After Game 1, Heat central Bam Adebayo he was asked what had changed at halftime.
“We have a large group of videos, and they have done all the statistics in half,” he said. “[They] It basically showed us where we were wrong and how we can improve in the second half.”
That list was long. The Heat had given up 40 points in the paint. The Celtics had torched their zone defense. Celtics star Jayson Tatum it was too comfortable (18 points). The Heat weren’t taking care of the ball. Also, and most worryingly, they lacked energy.
But it’s one thing to identify the problems. The real skill, which Spoelstra clearly has, is being able to communicate them to a team during the 15-minute halftime window of a game while laying out a plan for how to fix it.
For the Heat, that means leaning on the collaborative environment driven by Spoelstra.
“After looking [the film] and talking to the coaches,” Adebayo said Wednesday night, “we’re honest with each other, look each other in the eye and say how we feel and what we need to do.”
What was puzzling about their dominant second half in Game 1 is how many adjustments the Heat were able to make. It wasn’t just that his jumpers started falling. They’ve increased their energy level (rebounding four of their nine turnovers in the third quarter) and stopped throwing the ball all over the court (only three turnovers in the second half, compared to 10 in the first).

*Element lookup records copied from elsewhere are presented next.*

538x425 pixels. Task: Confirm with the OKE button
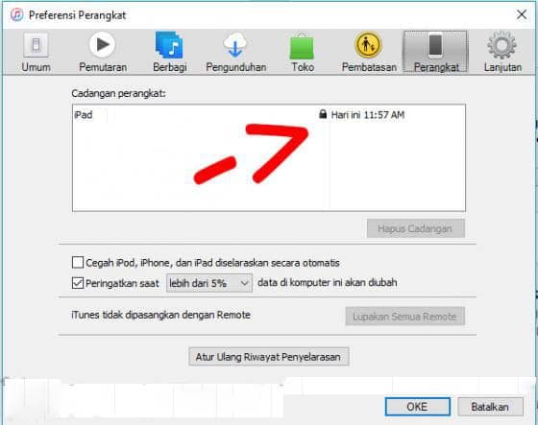pyautogui.click(x=417, y=407)
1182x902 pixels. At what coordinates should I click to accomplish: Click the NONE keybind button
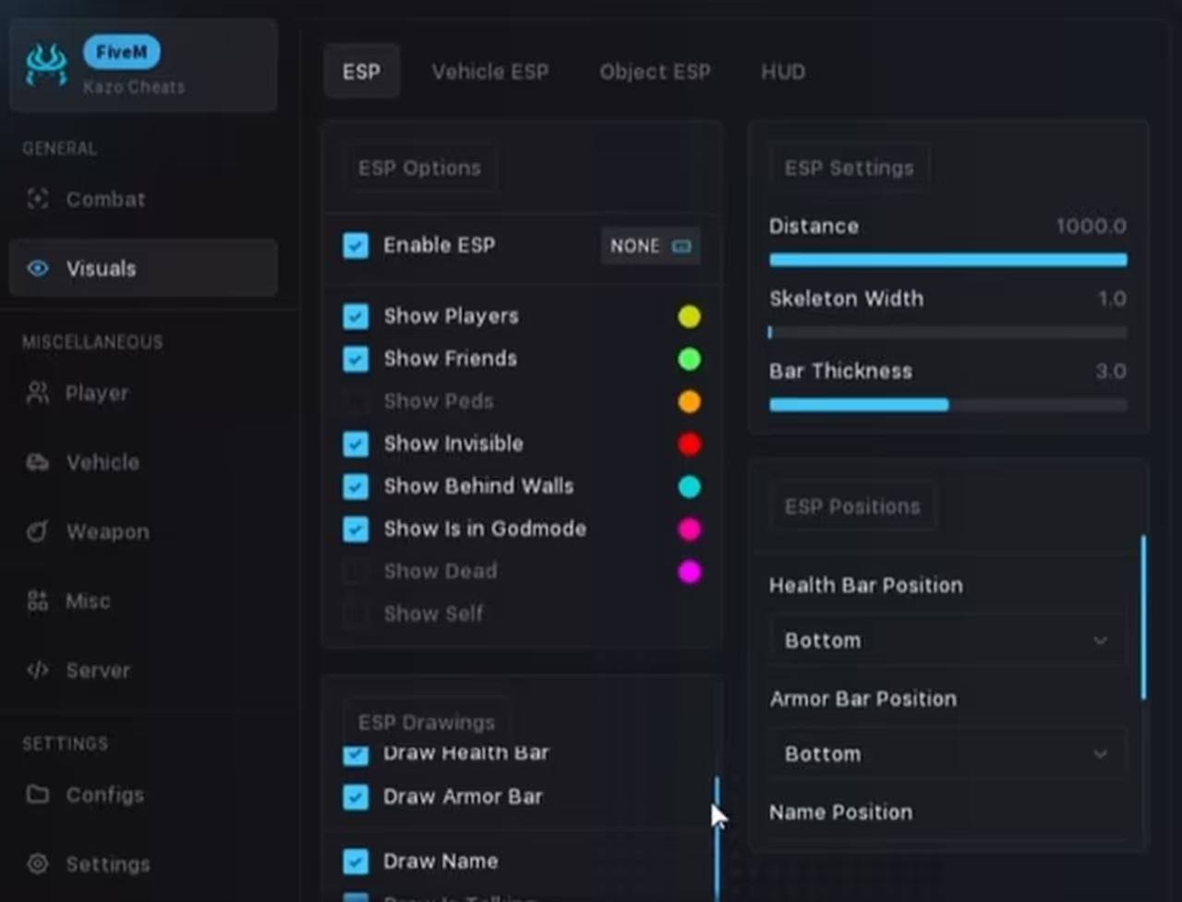(x=650, y=246)
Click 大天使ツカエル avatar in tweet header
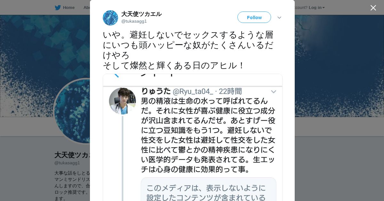The height and width of the screenshot is (201, 384). pos(110,18)
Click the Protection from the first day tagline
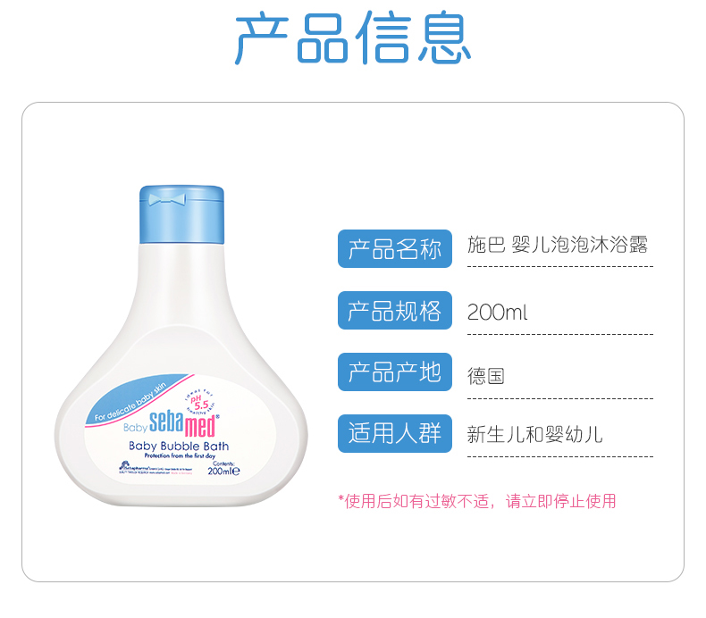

They kept the ball out of Tatum’s hands (he didn’t attempt a single shot in the fourth quarter) and kept the Celtics out of the paint (only 22 points surrendered in that area). They took the Celtics off their game by slowing down the pace.
Just look at how Tatum described what happened to his team during the third quarter.
“We gave up some transition baskets, they got into a rhythm, they were comfortable,” he said. “We didn’t close out on shooters. We gave up some offensive rebounds.”
Of course, this being the Heat, their own player had a more succinct way to sum up his second-half performance.
“It’s just a mindset,” the Heat guard said Gabe Vincent said “Sometimes you have to punch yourself in the mouth to wake you up a little.”